What rates are you trying to send out? What is the configuration of streams? And what baudrate are you using? And are you connecting and using flow control?
Baudrate: 921600 (serial connection on /dev/ttyS1, TELEM port)
Flow control: OFF
Mode: Onboard
Current stream rates/configuration: Default for Onboard mode, but I previously modified the source code in mavlink_main.cpp to set HIGHRES_IMU to 200Hz (original was 50Hz). This significantly increased TX bandwidth usage. Current mavlink status for the companion instance shows:
TX rate: around 36 KB/s (avg), with tx rate max set to 80000 B/s
No manual stream configuration overrides yet, but planning to lower some rates.
Latest discovery (from last night):
I was able to perfectly reproduce the exact same behavior as during yesterday’s flight (sudden HEARTBEAT timeout on MAVROS side, outgoing topics freeze, but setpoints still partially work, and it recovers by itself after a while) by manually stopping and restarting the MAVLink instance in the nsh console
mavlink stop -d /dev/ttyS1:
Immediate HEARTBEAT timeout on MAVROS, all PX4 topics stop updating (exactly like the flight freeze).
mavlink start -d /dev/ttyS1 -b 921600 -m onboard -r 80000:
Connection recovers in 1-2 seconds, all topics resume.
This strongly suggests that during flight, the MAVLink send thread on the PX4 side gets “stuck” or deadlocked under high load then tx_message_count and txavgrate freeze/stop updating,causing HEARTBEAT to stop being sent temporarily. Restarting the instance clears the queue and resets everything, mimicking the spontaneous recovery in flight.
Do you think this could be related to TX buffer overruns causing a temporary deadlock in the send path when rates are too high (especially with HIGHRES_IMU at 200Hz)? Any recommendations for safer rates or ways to prevent the freeze without restarting the module?
I’m just trying to reproduce this now. The first thing I found so far is that you are using Telem 3 (because that’s ttyS1). I often use Telem 2 for the connection to the companion computer and haven’t seen that problem there.

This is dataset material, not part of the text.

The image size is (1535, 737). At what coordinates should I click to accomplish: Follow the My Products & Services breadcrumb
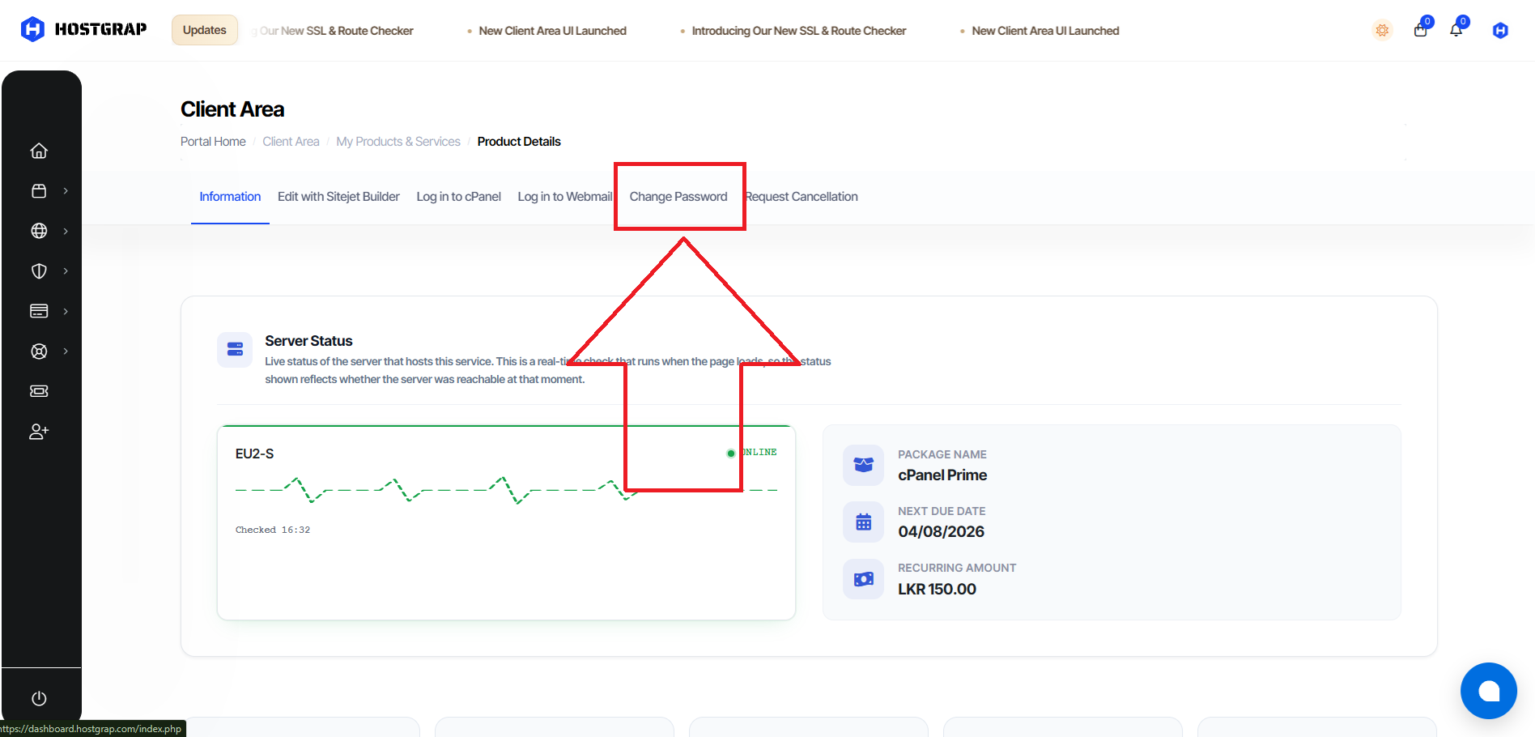(x=398, y=142)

However, Telem 2 is using DMA while Telem 3 does not. You could try to use Telem 2 instead and check whether you can reproduce it there as well, or not.

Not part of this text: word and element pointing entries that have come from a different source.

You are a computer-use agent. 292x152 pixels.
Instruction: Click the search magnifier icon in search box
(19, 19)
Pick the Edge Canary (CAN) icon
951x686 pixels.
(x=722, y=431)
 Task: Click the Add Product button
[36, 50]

I have this working stable and haven’t seen drops yet. However, I’m not sending setpoints but only receiving at this stage. I might have to add in some traffic.

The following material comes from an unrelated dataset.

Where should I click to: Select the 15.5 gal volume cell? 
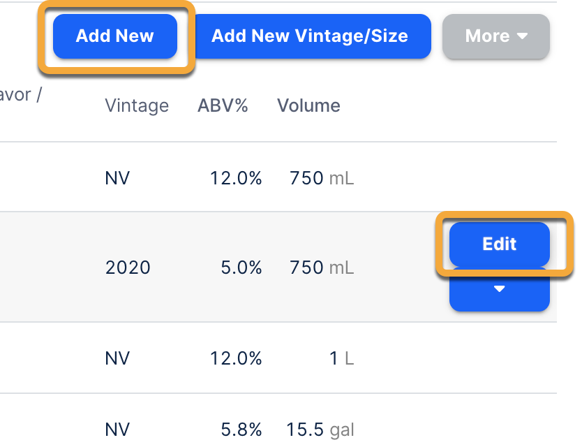pos(320,430)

Also, do you have other mavlink instances running, and do you have forwarding enabled? It might be worth sending the output of mavlink status to see what is going on.
I also changed HIGHRES_IMU to 200 Hz which strangely sends it down at 250 Hz…
Actually, after reverting some of the aggressive rate increases (HIGHRES_IMU at 200 Hz plus moderate increases on a few other streams), I have not been able to reproduce the freeze again in extended ground tests and several additional flights.
So far, the MAVLink send thread freeze (with stuck tx stats and HEARTBEAT timeout) has only occurred:
Once during the original flight (the one that started this thread)
And consistently when I manually stop and restart the MAVLink instance (mavlink stop -d /dev/ttyS1 + mavlink start ...), which perfectly reproduces the same symptoms and recovery
In normal operation since then (multiple hours of armed Offboard with vision_pose ~50 Hz and setpoints 50 Hz), everything stays stable:
TX rate around 46 KB/s
No accumulating tx_buffer_overruns
tx_message_count and txavgrate continue increasing normally
No spontaneous freeze or HEARTBEAT timeout
For reference, the configuration I tested in the stable runs included:
HIGHRES_IMU → 200 Hz
ATTITUDE → 200 Hz
ATTITUDE_TARGET → 200 Hz
LOCAL_POSITION_NED → 100 Hz
GLOBAL_POSITION_INT → 100 Hz
My question remains: Are there any known conditions (e.g., prolonged backlog in the TX queue, specific stream patterns, mutex contention, or scheduling issues) under which the MAVLink send thread can temporarily freeze/stop sending messages (including HEARTBEAT) and then spontaneously recover ?
Thanks again for your time — really appreciate the insights from the dev team!